Мария – душа – утопла в Сундовике-реке, что гнётся подковой за большим селом Кириково. Малая, вертлявая да худая речушка, но кто ищет глубин – найдёт и в ручье. Братец Марии, Мирон, ушедши лета два тому на германскую, ныне явился. По всему видно: убёг c фронтов дезертиром. Придя, брат не нашёл сестру живой. Дороже не знал человека Мирон. Отныне ж не будет для него горше вести, чем весть о Марии.

Месяц июнь – жаркий месяц, спору нет, но застудил Мирон сердце первым глотком мирной жизни.

Наган-то у Мирона не такой слезливый. Он сухой и морозит хозяйский живот сталью своего тела. Револьвер верен горю хозяина и без жалости выгонит из себя весь свинец во имя тоски по Марии. Невзирая на то, что он, наган чекиста Морокова, не знал Марию, не ведает, кто она для Мирона, никогда не встречался с этой женщиной и даже не следил за ней из-за угла, хоть и случалось такое относительно многих.

*

Мирон искал причины и смыслы. Жаждал слов тяжёлых, как удары в скулу в боях кулачных, что кажду зиму случаются на льду Сундовика. Но молчало всё вокруг, к чему обращал он свой жестокий взор. Не раз спрашивал мать, в ответ лишь сухое слово попадьи: «Богу угодно лучших брать до срока». Сестрицу старшую, Марфу, мучил, сжав узкие её плечи жёсткими ладонями – душу вытрясал. Плачет, воет, аж сечет визгом уши, а не слова – видно, зареклась молчать пред кем-то. Отца допрашивал, как ревтриб офицера – чуть до драки не дошло. «Не суйся, – говорит, – сам разберусь, когда утихнет».

Не может Мирон ждать, пока тишина и шёпоты превратятся в спокойные разговоры о минувшем и вопли о потерянном и неспасённом. Нет у него сил на терпение. Деревню прошёл аршинными шагами вдоль-поперёк. Всех поспрошал, каждого настращал, а где не хватало сладу, доставал наган и размахивал им почём зря. Старухи охают, бегут пугливыми курицами – мол, ничего не знаем:

«Ирод треклятый, еще оружией трясет, охальник срамной!»

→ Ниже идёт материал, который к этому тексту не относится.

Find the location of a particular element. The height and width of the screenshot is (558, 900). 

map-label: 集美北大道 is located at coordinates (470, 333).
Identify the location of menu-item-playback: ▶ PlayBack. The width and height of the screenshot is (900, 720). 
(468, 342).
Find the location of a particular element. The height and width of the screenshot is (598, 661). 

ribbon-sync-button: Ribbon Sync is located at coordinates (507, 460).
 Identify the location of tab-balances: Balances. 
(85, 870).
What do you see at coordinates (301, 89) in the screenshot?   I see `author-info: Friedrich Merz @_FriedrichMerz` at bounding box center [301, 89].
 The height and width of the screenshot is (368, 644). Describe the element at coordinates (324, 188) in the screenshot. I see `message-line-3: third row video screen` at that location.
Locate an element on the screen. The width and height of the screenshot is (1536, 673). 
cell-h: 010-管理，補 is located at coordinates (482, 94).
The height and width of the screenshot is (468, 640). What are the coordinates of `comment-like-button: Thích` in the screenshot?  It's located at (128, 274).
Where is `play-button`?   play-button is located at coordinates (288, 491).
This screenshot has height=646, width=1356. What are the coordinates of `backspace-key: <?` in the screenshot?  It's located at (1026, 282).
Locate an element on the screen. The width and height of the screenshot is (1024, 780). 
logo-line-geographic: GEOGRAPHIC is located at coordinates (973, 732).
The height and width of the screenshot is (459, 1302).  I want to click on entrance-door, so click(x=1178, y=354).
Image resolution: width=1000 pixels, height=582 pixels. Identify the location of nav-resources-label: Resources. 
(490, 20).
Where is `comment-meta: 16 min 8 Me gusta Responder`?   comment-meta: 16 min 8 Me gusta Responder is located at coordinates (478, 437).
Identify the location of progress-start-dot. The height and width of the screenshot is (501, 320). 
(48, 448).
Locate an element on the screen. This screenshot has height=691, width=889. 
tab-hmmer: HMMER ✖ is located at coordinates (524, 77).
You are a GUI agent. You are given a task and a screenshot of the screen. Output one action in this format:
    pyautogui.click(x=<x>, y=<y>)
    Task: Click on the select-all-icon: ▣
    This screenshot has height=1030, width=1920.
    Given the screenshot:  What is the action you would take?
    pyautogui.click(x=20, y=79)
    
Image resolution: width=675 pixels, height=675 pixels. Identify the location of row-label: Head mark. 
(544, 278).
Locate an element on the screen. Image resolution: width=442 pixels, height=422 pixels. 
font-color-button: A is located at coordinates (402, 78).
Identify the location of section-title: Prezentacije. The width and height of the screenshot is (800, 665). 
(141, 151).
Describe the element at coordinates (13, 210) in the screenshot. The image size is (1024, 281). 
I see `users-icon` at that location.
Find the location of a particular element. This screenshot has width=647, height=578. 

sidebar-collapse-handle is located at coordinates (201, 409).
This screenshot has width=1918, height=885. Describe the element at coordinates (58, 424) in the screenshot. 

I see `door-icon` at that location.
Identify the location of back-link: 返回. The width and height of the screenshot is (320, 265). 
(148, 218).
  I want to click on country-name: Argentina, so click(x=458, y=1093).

И Мирон не замечает ни знакомых, ни близких – будто не жил тут сызмальства, будто не вытаптывал здешние проулки босыми пятками. Все, все до единого, нынче чужие, хуже немчуры да офицеров, потому как Марию не уберегли. А батя – тот первый виновник.

Старики на селе просят табаку, а про сестру опять – не знаем ничего. По всему выходит: кто крест, кто кукиш за спиной притаил – вот он каков, вывод Мирона, потому как сейчас ничего кроме гнева в душу скорбящего брата не уместить.

Напился Мирон допьяна, лёг в скирду за огородами и тревожно заснул. Диво: к стрельбе да залпам привыкший сон от шёпота соскочил без следа. Говорили, кажись, у дороги. Вынул голову из сена, только увидал луну в грязных клочьях подвижных облаков, остальное тьма, как ни таращься. Шепчут промеж себя двое:

– Лёска, откель прёшься?

– Не от твоей, не бось.

– Да ты, видать, сам перетрухал! С ружём на свиданки ходишь.

– Время, Онисим, уж больно тревожное: еби, а, знай, поглядывай.

– Да, да… Мирон, бают, возвернулся.

– А что мне за дело?

– Встренишься с ним, поди спознаешь дело. Бают, комиссар он теперьча.

– Комиссар… Подумаешь. Ну кто про меня скажет, кто посмеет? Уж не ты ли, Онисим?